James Hepplewhite: Owl City
By Guest BloggerFriday, December 4th, 2009
Spare me the histrionics and hand wringing, please.
I very honestly do not understand the criticism of Owl City (a.k.a. Adam Young). Okay, dude’s Christian and he’s less adept at integrating his faith into his music than Nathan Burke, but then again, that’s pretty high bar to clear. This guy wrote what a lot of people believe is a reasonable facsimilie of a Postal Service record in his basement. Given that Give Up was something people enjoyed, what’s the problem?
A major label signed an artist that sounds a lot like another one in the independent music scene. This is not news. This is business as usual. This is standard operating procedure. In short: Yes, poaching and exploitation are some of the avenues through which major labels find artists. No shit, guys.

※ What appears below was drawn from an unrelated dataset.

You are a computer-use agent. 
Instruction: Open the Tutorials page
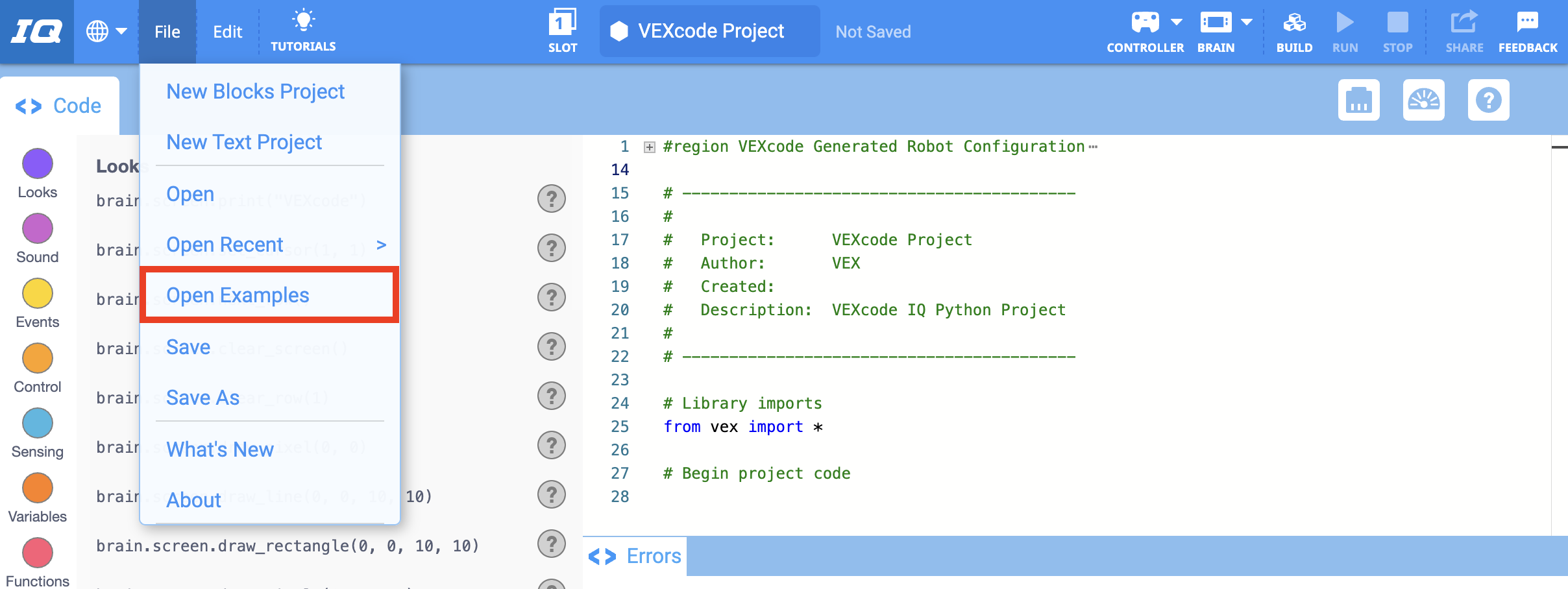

Hell, I’ll go further. Why didn’t Sub Pop sign him? It’s not like Ben Gibbard and that other guy that is not Ben Gibbard in the Postal Service have a patent on bubbly, electronic-tinged, unthreatening pop music. And if they did, there would be a line of electronica artists out the door saying “not so fast.”
Let’s face facts. If Adam Young, on his own, while unloading delivery trucks, can write an appealing, unassuming electro-pop disc (which most listeners find the closest touchstone to be the Postal Service), imagine what he could do if he focused on music full time. You don’t have to be a Fred Perry-wearing, I-leave-a-slime-trail-wherever-I-go A&R guy to want to make that happen. Having the ability to make that happen doesn’t make you evil either. So long as everyone’s honest about what Owl City is, where his influences (Imogen Heap, the Postal Service, Boards of Canada and Armin Van Buuren) are and how much he’s taking, wholesale, from the Postal Service (and he is), then I want him to write more.
His lyrics aren’t as thoughtful or vivid as Gibbard’s, but then again, he was 22, 23 when he wrote it. He will grow, mature and find more interesting ways to talk about the things he sings. “Fireflies” is four minutes which, lyrically, can be boiled down to “I like looking at pretty things, of which you are one.” He’s not reinventing the wheel, but no one’s claiming he is.
On a personal level, the guy’s shy and afraid something he says is going to taken out of context. Within the conservative view of the mainstream media, that’s not terribly surprising. The guy’s a year older than I am, for heaven’s sake. If I knew I was going to have a New York Times profile on me, I’d be shitting bricks too.
In short: Owl City sounds like the Postal Service at a time when it’s been a while since the last Postal Service record; a major label found him and is now promoting the hell out of him, using “grassroots” things like putting him in TV shows, not dropping him ass-end first on the radio without building up a core fanbase. This is not evil, it’s intelligent marketing on a talent that can reasonably be expected to grow and bear further fruit in the future.
And honestly? That fruit isn’t quite as rotten as they think.